Make an exact copy of all the records that follow, apart from the pictures.

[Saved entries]
>>>>>
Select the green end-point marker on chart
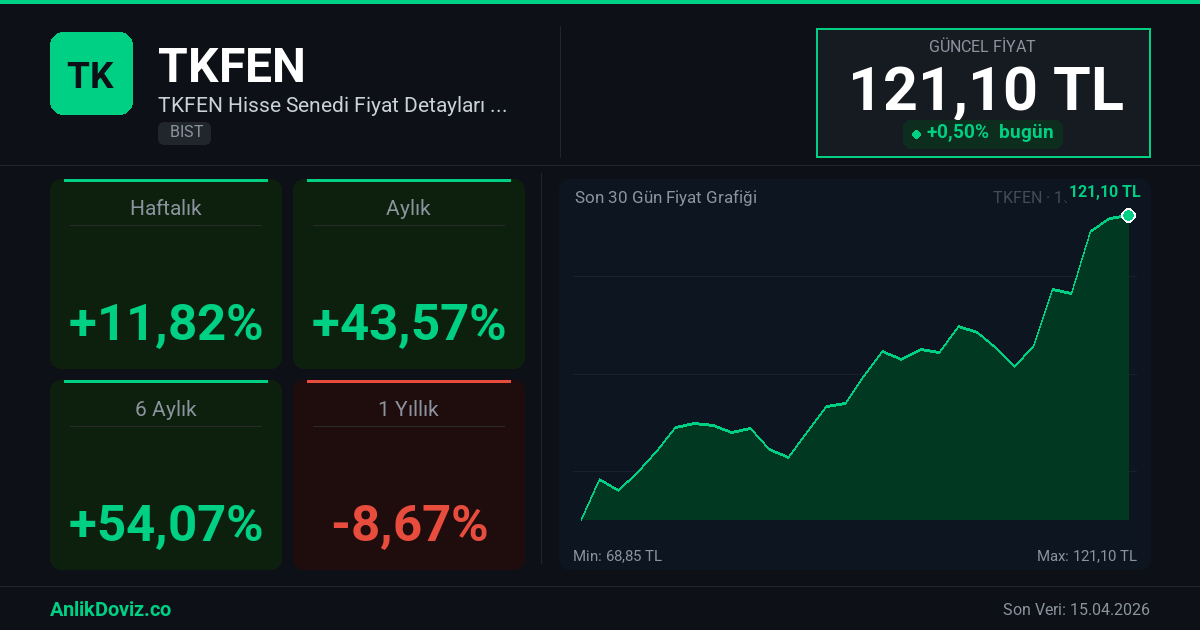Screen dimensions: 1200x630 (1128, 216)
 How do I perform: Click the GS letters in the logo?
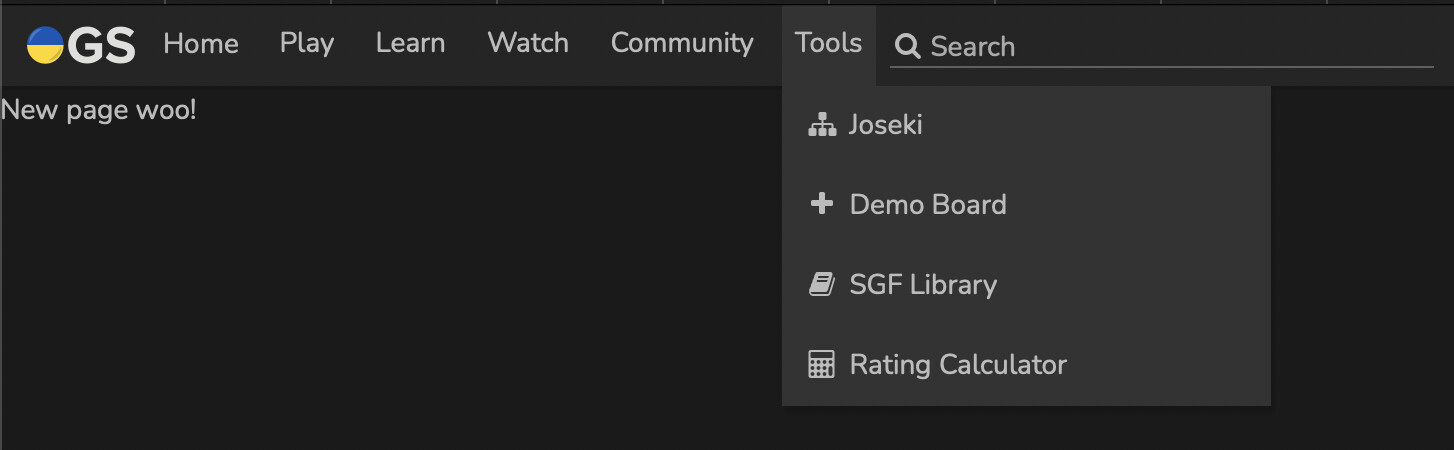(102, 45)
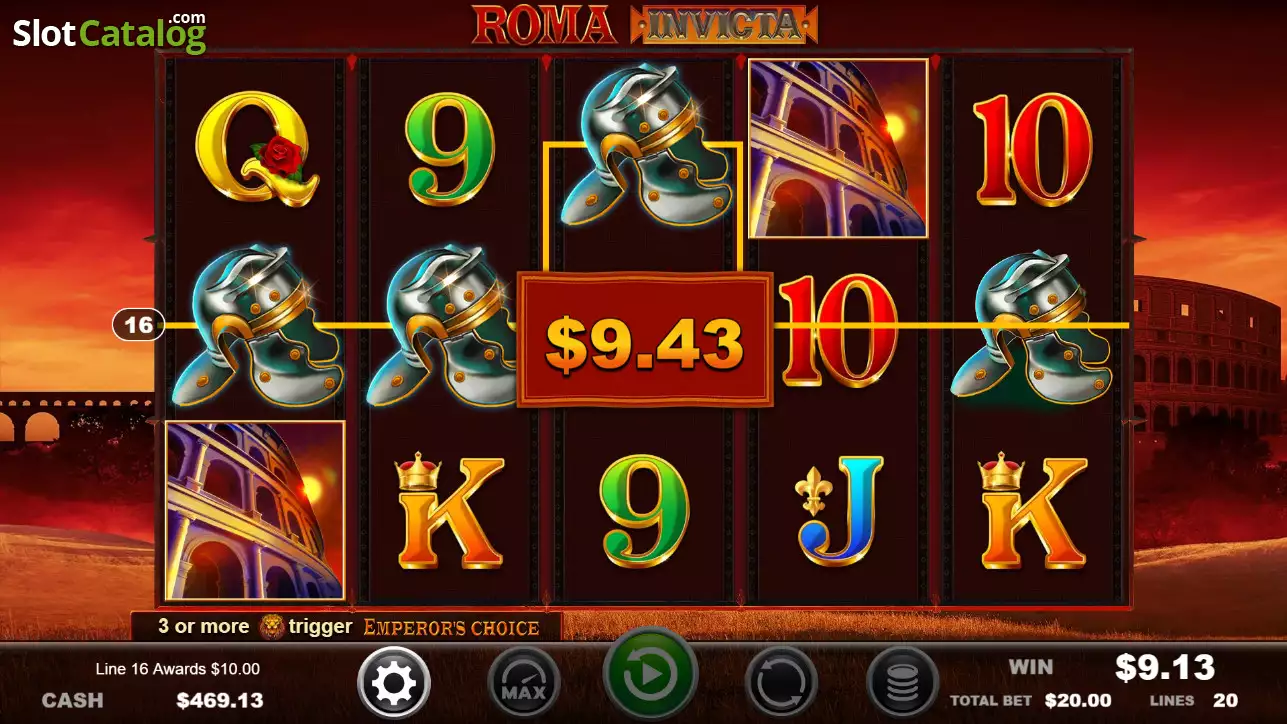Set max bet with MAX gauge button
1287x724 pixels.
(x=523, y=684)
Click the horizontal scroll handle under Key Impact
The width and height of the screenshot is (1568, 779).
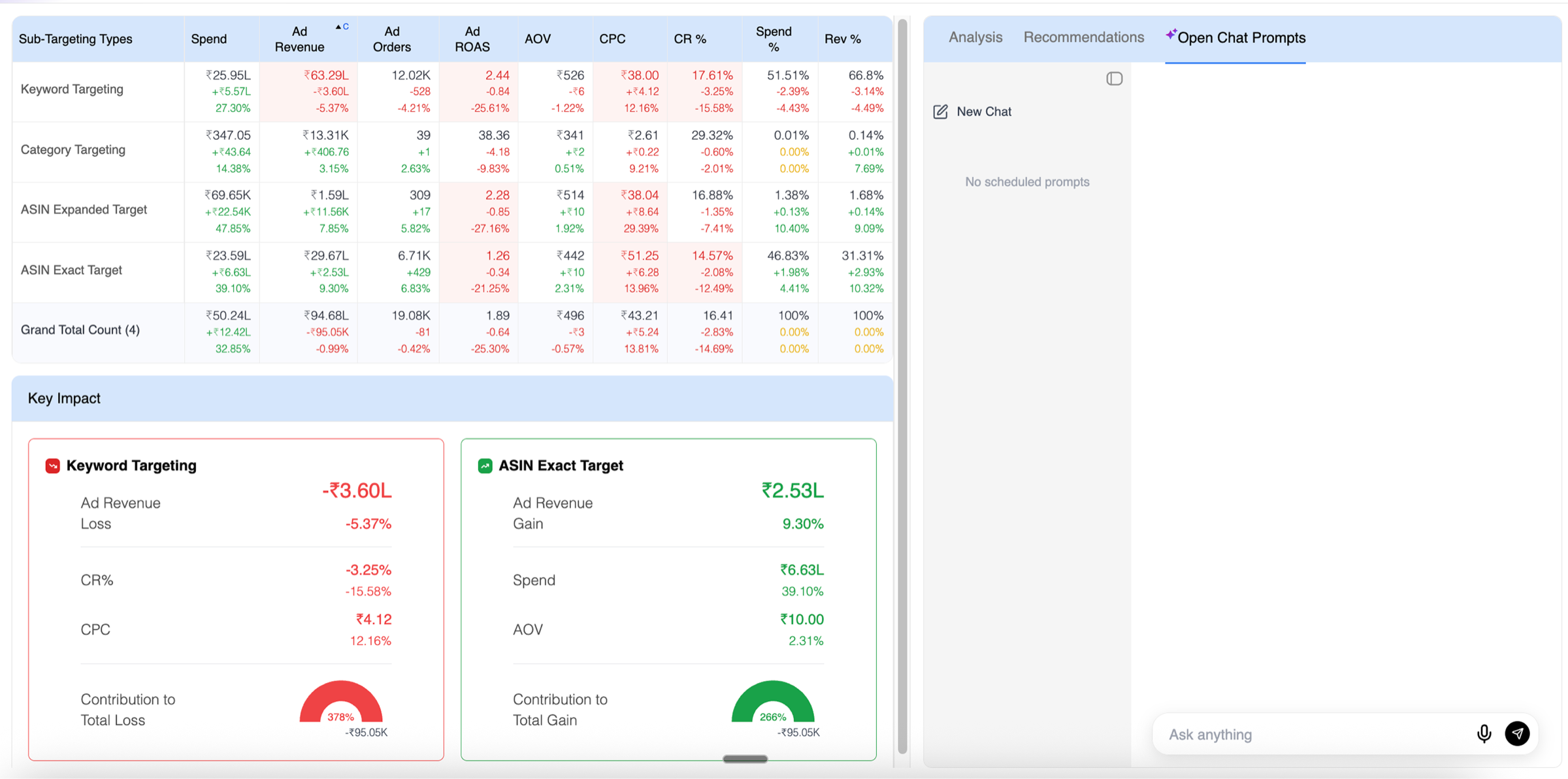point(745,759)
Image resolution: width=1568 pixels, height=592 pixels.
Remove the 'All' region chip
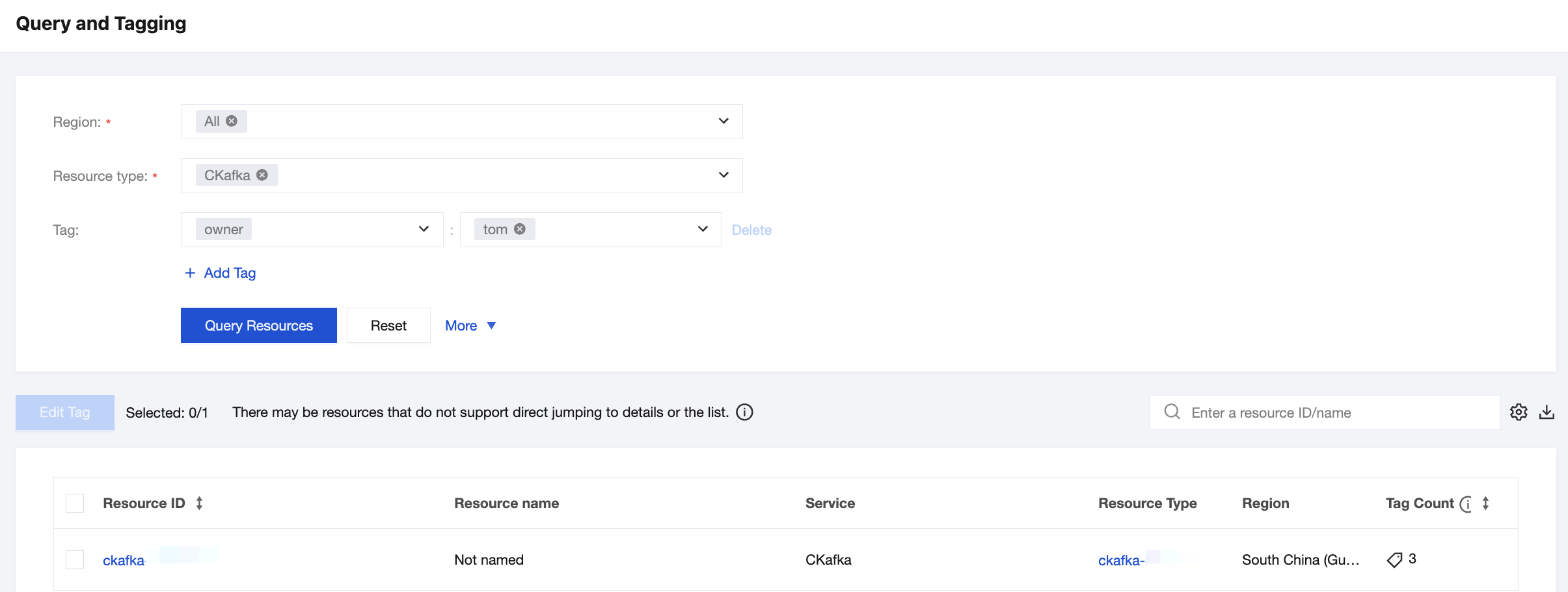232,121
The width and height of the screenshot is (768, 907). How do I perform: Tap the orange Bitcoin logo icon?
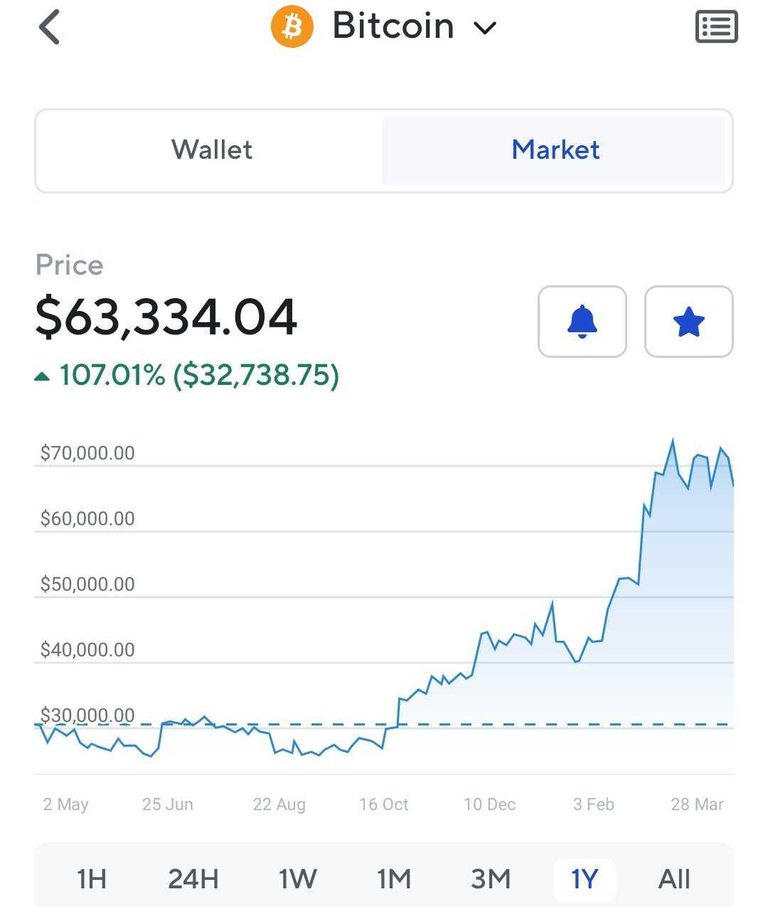pos(292,27)
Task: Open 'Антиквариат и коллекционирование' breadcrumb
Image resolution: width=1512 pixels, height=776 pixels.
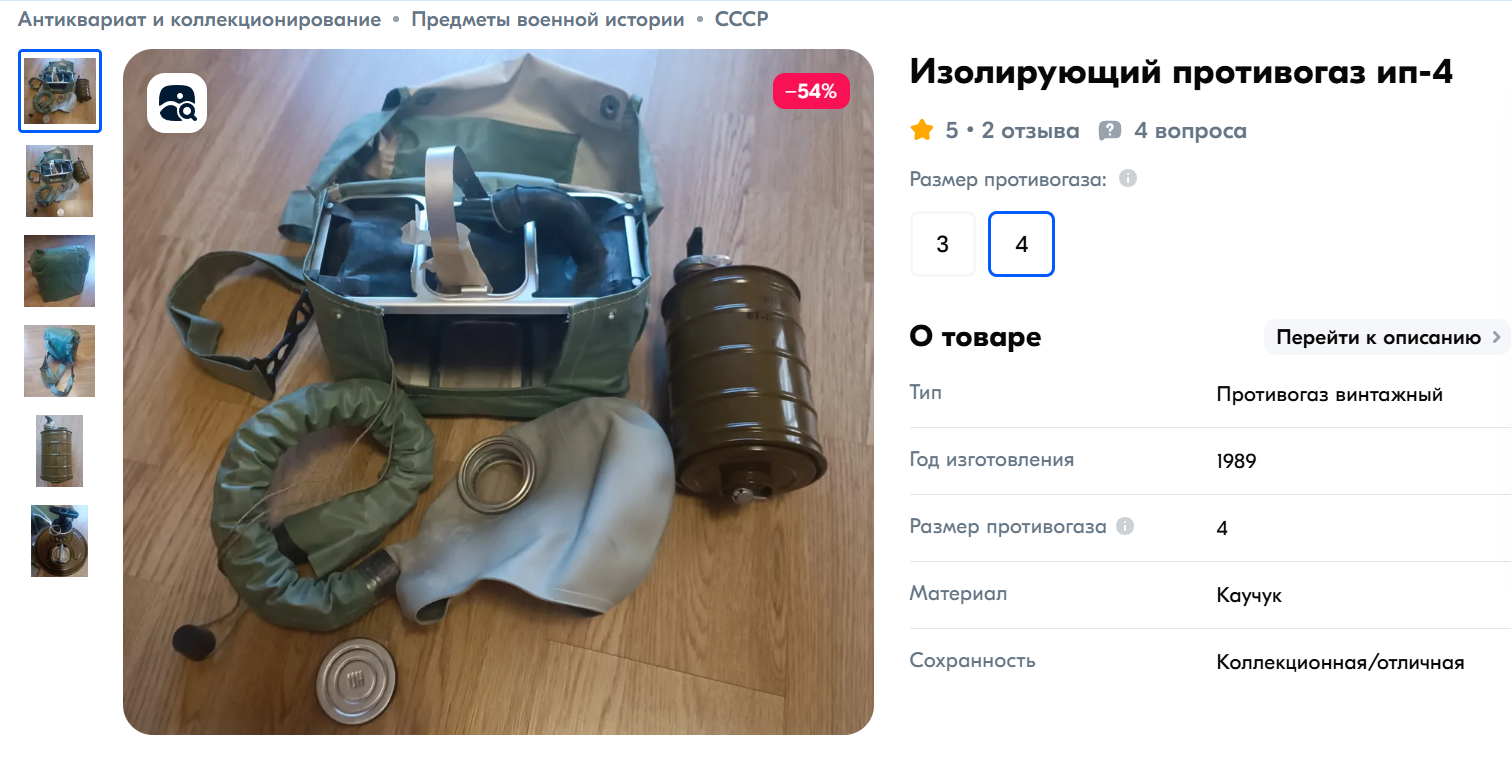Action: click(x=200, y=19)
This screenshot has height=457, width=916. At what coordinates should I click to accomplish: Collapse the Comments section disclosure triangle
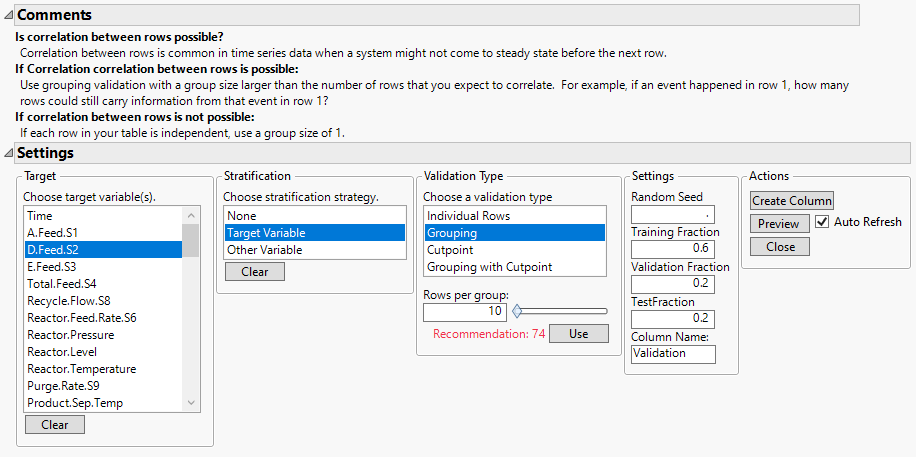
<<<<<
* _Result of the exercise_
Select the green end-point marker on chart
Screen dimensions: 1200x630 (1128, 216)
 How do I perform: Click the GS letters in the logo?
(102, 45)
Set max bet with MAX gauge button
1287x724 pixels.
(x=523, y=684)
Click the horizontal scroll handle under Key Impact
The width and height of the screenshot is (1568, 779).
point(745,759)
Image resolution: width=1568 pixels, height=592 pixels.
Remove the 'All' region chip
232,121
The width and height of the screenshot is (768, 907). How do I perform: Tap the orange Bitcoin logo icon?
pos(292,27)
Task: Open 'Антиквариат и коллекционирование' breadcrumb
Image resolution: width=1512 pixels, height=776 pixels.
Action: click(x=200, y=19)
This screenshot has height=457, width=916. At what coordinates should I click to accomplish: Collapse the Comments section disclosure triangle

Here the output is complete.